IV-B Low-SNR MIMO Channel Capacity under Keyhole Effect With Large-scale Attenuation (Path Loss) Considerations

The low-SNR capacity improvement of MIMO fading channel in the presence of keyhole (as indicated in Fig. 3) is over-simplified due to the lack of suitable large-scale attenuation (or path loss) laws. It is important to note that path loss in wireless propagation conditions diminishes the received signal power very rapidly. As we will discuss later that large-scale attenuation (path-loss) laws are significantly different for propagation conditions with and without keyhole effect. More precisely, the large-scale signal attenuation (path loss) increases significantly when signal propagation is subjected to keyhole condition. Therefore, the performance improvement suggested in Fig. 3 is overly optimistic and unrealistic. Nevertheless, this simplistic analysis provides a critical insight that the improvement factor (see (41)) increases unboundedly as $\mathrm{SNR}$ gets smaller which, in turn, suggests that at sufficiently low-SNR, the keyhole MIMO channel capacity should surpass the pure MIMO channel capacity irrespective of the huge difference in path losses. Motivated by this insight, we will now perform a detailed low-SNR capacity analysis of keyhole MIMO channels under more realistic propagation conditions. We will incorporate suitable large-scale attenuation (path loss) laws along with the small-scale IID Rayleigh fadings in the MIMO channel with and without keyhole condition. To account for the large-scale attenuation, we employ a widely used distance-dependent path loss model where the average received signal power decays logarithmically with distance. This observation is theoretically-consistent and also supported quite well by emperical measurements for both indoor and outdoor wireless channels [27]. Assuming that the transmit power is $P_{T}$ , the average received signal power is as follows:

\displaystyle P_{R}=K_{mimo}\left(\dfrac{P_{T}}{d_{TR}^{\gamma}}\right)

(42)

which decays with the $\gamma$ -th power of the distance $d_{TR}$ between the transmitter and receiver sides of the MIMO channel, and the proportionality constant $K_{mimo}$ is determined from measurements at some close-in free space reference distance. For example, with $\lambda$ as the operating wavelength, $K_{mimo}=(\lambda/4\pi)^{2}$ is the free space path loss at reference distance of $1\,\textrm{m}$ . The value of $\gamma$ , also known as path loss exponent, is dependent on the specific signal propagation conditions; e.g., the value $\gamma$ equals $2$ for line of sight propagation (or free space propagation) and larger value for more difficult propagation conditions [27, Chapter 3].

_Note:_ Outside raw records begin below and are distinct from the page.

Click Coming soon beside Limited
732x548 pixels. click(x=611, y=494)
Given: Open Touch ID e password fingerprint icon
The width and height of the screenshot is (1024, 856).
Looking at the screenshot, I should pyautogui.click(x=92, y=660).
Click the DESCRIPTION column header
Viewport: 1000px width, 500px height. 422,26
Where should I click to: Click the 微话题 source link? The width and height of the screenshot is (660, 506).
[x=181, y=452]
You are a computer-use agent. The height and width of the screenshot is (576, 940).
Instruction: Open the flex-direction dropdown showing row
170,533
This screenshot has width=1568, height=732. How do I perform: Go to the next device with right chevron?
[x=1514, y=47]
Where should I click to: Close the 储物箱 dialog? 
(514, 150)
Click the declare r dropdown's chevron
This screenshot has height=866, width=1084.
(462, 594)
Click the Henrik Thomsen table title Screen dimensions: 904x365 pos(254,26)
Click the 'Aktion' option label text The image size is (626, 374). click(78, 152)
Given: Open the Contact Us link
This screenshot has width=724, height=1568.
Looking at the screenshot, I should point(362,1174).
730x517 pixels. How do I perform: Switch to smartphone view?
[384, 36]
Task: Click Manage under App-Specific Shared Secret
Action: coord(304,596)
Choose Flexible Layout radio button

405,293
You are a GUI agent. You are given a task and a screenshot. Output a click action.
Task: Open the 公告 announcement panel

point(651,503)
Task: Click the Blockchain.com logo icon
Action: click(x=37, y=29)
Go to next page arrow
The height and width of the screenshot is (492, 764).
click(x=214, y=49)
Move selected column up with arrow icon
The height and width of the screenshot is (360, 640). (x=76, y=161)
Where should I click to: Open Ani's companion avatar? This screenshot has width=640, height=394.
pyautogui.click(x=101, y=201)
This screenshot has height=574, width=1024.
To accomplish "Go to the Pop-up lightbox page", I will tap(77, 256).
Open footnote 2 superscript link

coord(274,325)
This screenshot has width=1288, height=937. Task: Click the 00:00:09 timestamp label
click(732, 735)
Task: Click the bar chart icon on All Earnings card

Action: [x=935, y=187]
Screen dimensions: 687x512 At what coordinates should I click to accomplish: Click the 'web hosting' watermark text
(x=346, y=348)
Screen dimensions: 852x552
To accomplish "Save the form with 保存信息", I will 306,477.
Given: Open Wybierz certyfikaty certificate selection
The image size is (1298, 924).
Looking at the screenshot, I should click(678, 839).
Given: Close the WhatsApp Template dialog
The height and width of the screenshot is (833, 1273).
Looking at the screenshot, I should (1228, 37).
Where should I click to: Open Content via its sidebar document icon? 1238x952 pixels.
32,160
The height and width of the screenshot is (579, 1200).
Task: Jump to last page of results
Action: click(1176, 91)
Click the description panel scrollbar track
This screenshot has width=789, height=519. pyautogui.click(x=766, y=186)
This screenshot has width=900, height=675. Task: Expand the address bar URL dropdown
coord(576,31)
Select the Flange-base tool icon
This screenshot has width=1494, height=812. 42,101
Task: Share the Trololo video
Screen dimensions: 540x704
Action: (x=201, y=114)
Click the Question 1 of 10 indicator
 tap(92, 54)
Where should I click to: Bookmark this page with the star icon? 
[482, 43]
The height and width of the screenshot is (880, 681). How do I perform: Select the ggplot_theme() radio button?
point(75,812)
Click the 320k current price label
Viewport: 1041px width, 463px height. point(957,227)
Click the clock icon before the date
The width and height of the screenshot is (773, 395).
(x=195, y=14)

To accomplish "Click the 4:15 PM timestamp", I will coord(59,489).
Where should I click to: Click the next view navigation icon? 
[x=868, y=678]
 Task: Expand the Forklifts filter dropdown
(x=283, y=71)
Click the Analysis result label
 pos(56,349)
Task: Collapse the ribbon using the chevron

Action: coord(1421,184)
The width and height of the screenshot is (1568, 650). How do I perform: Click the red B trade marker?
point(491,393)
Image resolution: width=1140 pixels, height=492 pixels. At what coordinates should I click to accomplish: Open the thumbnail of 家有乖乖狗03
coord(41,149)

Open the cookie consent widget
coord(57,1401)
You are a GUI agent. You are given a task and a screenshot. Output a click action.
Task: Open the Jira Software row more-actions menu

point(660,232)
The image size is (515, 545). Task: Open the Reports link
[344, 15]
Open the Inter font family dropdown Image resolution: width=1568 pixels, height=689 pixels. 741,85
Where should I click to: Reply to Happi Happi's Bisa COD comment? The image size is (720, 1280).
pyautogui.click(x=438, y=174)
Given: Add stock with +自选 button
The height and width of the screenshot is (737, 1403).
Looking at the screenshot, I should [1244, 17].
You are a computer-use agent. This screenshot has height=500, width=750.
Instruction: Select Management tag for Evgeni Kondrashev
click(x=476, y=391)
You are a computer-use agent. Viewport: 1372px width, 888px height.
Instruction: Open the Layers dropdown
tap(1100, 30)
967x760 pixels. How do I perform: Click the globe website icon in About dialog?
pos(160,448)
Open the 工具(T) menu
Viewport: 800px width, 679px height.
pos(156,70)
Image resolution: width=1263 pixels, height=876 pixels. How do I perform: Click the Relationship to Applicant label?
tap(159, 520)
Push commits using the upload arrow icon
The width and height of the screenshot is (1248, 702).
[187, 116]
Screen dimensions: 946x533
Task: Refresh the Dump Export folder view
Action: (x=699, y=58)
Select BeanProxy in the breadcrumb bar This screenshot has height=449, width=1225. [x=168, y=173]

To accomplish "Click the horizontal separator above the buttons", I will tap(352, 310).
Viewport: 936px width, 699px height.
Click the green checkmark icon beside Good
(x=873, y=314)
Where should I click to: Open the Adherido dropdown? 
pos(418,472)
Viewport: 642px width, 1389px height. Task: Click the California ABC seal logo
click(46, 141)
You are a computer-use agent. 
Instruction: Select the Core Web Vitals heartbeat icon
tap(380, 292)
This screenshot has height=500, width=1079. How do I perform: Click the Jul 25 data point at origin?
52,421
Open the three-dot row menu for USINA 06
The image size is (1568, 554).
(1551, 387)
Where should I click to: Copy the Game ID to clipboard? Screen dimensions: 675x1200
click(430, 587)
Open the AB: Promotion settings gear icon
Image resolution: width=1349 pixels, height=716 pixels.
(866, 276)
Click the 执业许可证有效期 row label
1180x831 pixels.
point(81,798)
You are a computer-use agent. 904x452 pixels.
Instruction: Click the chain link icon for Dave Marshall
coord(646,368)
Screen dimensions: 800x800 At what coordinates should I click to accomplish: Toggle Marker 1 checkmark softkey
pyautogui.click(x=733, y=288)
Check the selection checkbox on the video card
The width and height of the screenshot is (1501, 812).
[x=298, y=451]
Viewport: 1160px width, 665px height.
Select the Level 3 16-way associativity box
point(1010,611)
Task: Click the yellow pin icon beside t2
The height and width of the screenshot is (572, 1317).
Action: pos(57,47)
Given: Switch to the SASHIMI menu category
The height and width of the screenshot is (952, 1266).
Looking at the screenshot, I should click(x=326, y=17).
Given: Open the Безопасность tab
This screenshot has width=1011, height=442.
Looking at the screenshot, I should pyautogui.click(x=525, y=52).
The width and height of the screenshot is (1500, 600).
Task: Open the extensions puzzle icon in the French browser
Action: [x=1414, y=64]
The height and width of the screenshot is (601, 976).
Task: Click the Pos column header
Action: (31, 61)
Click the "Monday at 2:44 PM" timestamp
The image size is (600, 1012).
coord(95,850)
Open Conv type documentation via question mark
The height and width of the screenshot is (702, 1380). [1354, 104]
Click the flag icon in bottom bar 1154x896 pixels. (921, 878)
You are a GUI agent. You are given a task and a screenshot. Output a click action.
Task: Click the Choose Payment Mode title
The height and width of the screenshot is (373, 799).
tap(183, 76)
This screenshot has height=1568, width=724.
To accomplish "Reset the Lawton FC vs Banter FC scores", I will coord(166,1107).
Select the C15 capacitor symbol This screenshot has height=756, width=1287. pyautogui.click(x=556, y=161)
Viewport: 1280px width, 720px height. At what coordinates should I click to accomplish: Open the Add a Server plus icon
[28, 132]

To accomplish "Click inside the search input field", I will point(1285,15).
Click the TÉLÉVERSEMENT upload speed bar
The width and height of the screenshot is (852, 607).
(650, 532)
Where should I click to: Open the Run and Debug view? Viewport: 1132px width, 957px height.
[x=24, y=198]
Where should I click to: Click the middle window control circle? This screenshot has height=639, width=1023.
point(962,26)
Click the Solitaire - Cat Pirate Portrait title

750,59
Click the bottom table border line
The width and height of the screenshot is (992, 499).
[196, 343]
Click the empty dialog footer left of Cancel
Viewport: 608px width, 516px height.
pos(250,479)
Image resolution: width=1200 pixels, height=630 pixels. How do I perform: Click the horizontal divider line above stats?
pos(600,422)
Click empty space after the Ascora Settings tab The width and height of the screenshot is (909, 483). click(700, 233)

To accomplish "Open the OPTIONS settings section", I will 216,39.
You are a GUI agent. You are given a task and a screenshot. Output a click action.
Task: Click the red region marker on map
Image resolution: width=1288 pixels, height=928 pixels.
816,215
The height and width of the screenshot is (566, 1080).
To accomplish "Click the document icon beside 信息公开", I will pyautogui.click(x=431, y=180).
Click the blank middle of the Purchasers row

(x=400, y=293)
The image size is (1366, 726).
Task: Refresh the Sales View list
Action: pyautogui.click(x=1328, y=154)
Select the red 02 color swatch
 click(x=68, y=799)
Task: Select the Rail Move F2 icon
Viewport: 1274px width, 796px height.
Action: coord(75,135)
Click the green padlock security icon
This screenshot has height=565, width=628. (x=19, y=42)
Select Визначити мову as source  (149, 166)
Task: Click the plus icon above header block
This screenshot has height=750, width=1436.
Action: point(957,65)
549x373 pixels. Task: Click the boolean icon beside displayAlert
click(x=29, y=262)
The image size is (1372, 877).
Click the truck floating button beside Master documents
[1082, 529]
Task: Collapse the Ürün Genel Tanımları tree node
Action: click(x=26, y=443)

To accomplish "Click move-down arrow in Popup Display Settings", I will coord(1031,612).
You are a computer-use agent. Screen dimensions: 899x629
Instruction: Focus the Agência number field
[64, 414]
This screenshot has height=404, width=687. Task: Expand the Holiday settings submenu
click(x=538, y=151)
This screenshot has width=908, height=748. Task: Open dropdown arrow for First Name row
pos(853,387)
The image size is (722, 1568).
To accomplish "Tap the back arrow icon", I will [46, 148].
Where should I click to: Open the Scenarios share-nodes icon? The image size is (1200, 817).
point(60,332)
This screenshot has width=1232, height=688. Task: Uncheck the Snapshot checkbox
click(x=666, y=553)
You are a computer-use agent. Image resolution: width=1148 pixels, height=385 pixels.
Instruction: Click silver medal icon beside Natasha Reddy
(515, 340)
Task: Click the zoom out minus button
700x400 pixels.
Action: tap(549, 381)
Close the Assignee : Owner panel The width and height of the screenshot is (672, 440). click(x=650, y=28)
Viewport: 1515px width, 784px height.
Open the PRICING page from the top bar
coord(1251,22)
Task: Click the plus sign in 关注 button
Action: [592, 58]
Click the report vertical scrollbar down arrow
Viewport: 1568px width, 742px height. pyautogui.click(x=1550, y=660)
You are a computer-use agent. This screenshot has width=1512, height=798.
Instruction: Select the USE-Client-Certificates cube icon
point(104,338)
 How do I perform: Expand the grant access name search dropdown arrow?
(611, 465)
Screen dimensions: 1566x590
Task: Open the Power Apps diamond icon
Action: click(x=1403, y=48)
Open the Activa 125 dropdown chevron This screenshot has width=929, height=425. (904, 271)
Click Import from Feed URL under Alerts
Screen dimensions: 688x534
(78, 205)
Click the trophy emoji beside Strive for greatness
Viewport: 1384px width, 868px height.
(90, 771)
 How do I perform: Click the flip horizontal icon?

The channel matrix for the MIMO IID Rayleigh channel with large-scale fading incorporated and without keyhole condition can be expressed as

\displaystyle\textbf{H}_{mimo}:=\sqrt{\varrho}\,\,\textbf{H}_{Rayleigh}

(43)

where the constant $\varrho$ is the large-scale attenuation corresponding to the total distance $d_{TR}$ between the multi-antenna transmitter and receiver, i.e., $\varrho:={P_{R}/P_{T}}={K_{mimo}/d_{TR}^{\gamma}}\,$ . The $r\,\times\,t$ Rayleigh channel matrix $\textbf{H}_{Rayleigh}$ has normalized IID Rayleigh fading (small-scale) entries, i.e., each entry in $\textbf{H}_{Rayleigh}\sim\mathcal{CN}(0,1)$ . We will borrow the optimal power and capacity laws for the MIMO channel $\textbf{H}_{Rayleigh}$ from [25] and scale these laws appropriately for $\textbf{H}_{mimo}$ . The ergodic capacity integral formula for $\textbf{H}_{Rayleigh}$ is available in [25, Eq. (2)] and can be appropriately altered for $\textbf{H}_{mimo}$ as follows:

$\displaystyle C_{mimo}$	$\displaystyle=m\,\mathbb{E}_{{{\bm{\zeta}}}}[\log(1\,+\,\varrho\,{\bm{\zeta}}\,{P}^{\,*}({\bm{\zeta}}))]$	(44)
	$\displaystyle=m\int_{\zeta_{0}}^{\infty}\log\left(\dfrac{\varrho{\zeta}}{\zeta_{0}}\right)f_{{\bm{\zeta}}}(\zeta)d\zeta$	(45)
	$\displaystyle=m(1-F_{\bar{\bm{\zeta}}}(\zeta_{0}))\log\varrho+m\int_{\zeta_{0}}^{\infty}\log\left(\dfrac{{\zeta}}{\zeta_{0}}\right)f_{{\bm{\zeta}}}(\zeta)d\zeta$	(46)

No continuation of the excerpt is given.